The 18th century was an aristocratic age, even in relatively egalitarian America. The elite were the major landowners in the plantation colonies, such as Thomas Jefferson, and the great merchants in port cities, such as John Hancock.
 
So, it is hardly surprising that, of all the Founding Fathers, only two were not born into the higher reaches of American society. One was Benjamin Franklin. His father was a Boston chandler and soap-maker, what today we would call lower middle class, and Franklin was apprenticed to his older brother to learn the trade of printing. But, by the time of the American Revolution, he had become one of the most famous people in the world, not to mention very wealthy. If he was not born into the elite, Franklin had most certainly risen into it by the time of the Revolution.

The other low-born founder, Alexander Hamilton, started out life at a social level far below that of Benjamin Franklin. Indeed, in the typically snippy words of his political enemy John Adams, he had been born the “bastard brat of a Scots peddler,” for his parents were not married. He was not even born in what is now the United States, entering the world in the remote and unimportant island of Nevis in the British West Indies.

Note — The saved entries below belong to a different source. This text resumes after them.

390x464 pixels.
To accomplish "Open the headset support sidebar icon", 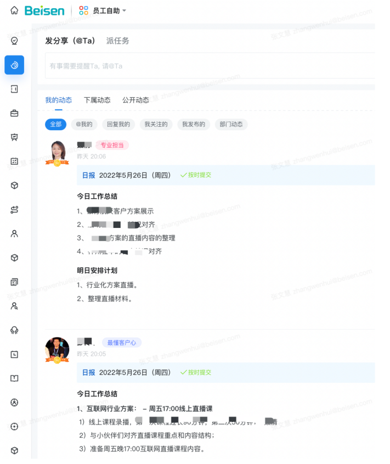I will click(14, 330).
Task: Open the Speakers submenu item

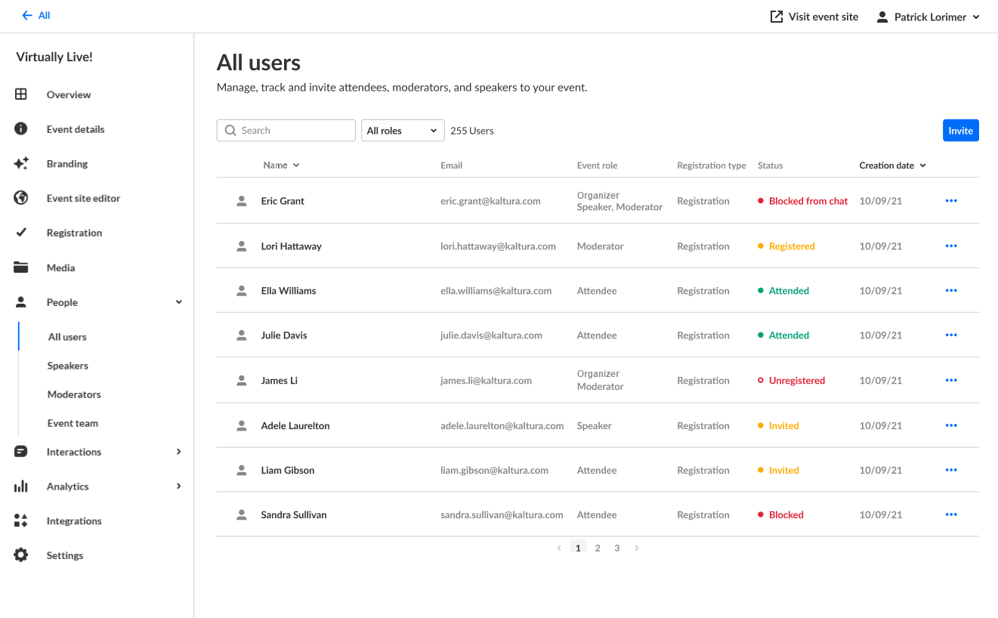Action: click(x=68, y=366)
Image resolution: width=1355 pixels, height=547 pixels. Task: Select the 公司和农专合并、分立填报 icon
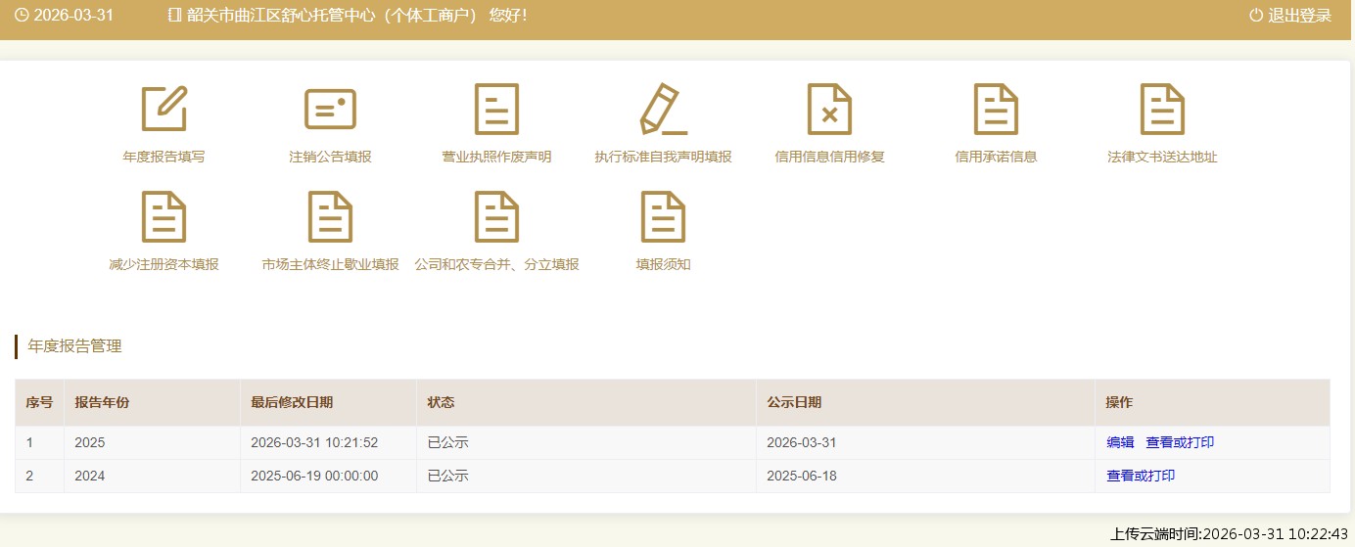[496, 217]
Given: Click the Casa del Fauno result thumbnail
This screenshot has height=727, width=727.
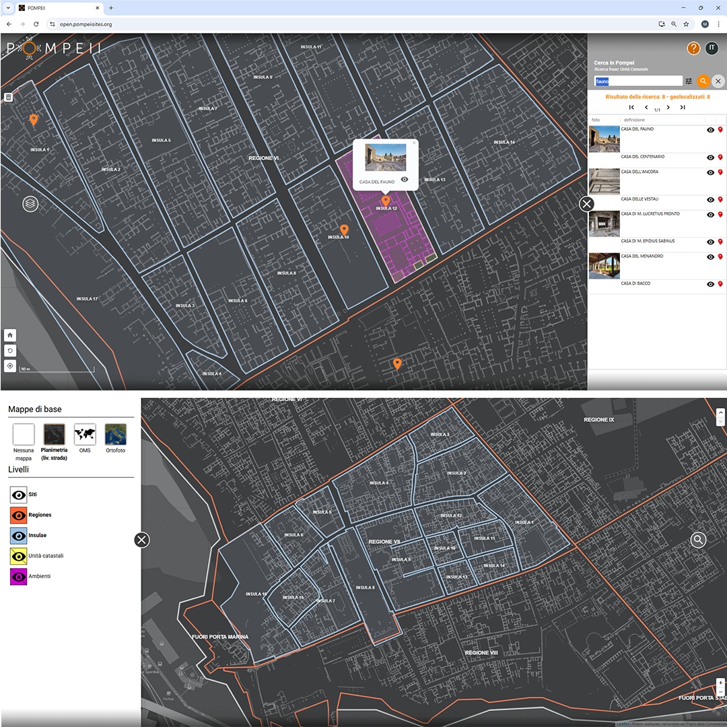Looking at the screenshot, I should (x=604, y=139).
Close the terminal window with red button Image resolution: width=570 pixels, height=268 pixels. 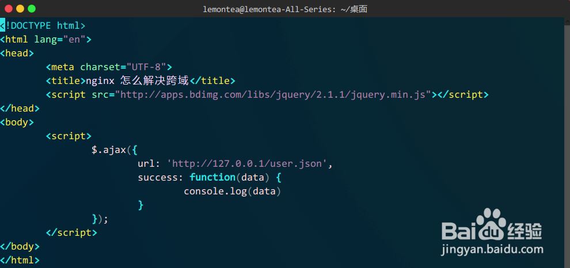[9, 9]
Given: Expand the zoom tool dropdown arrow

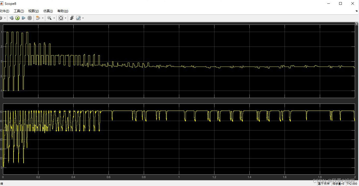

By the time he was 10, his father had deserted the family. By the time he was 12, he was a penniless orphan, earning a precarious living in a St. Croix merchant establishment.

By the time he died, however, he had not only helped mightily to found the American republic (he was a signer of the Constitution and wrote two-thirds of the Federalist Papers, which have been fundamental constitutional literature ever since), but he had established a financial system that gave the new United States the best credit rating and money supply in the Western world. He was truly the founder of the American economy.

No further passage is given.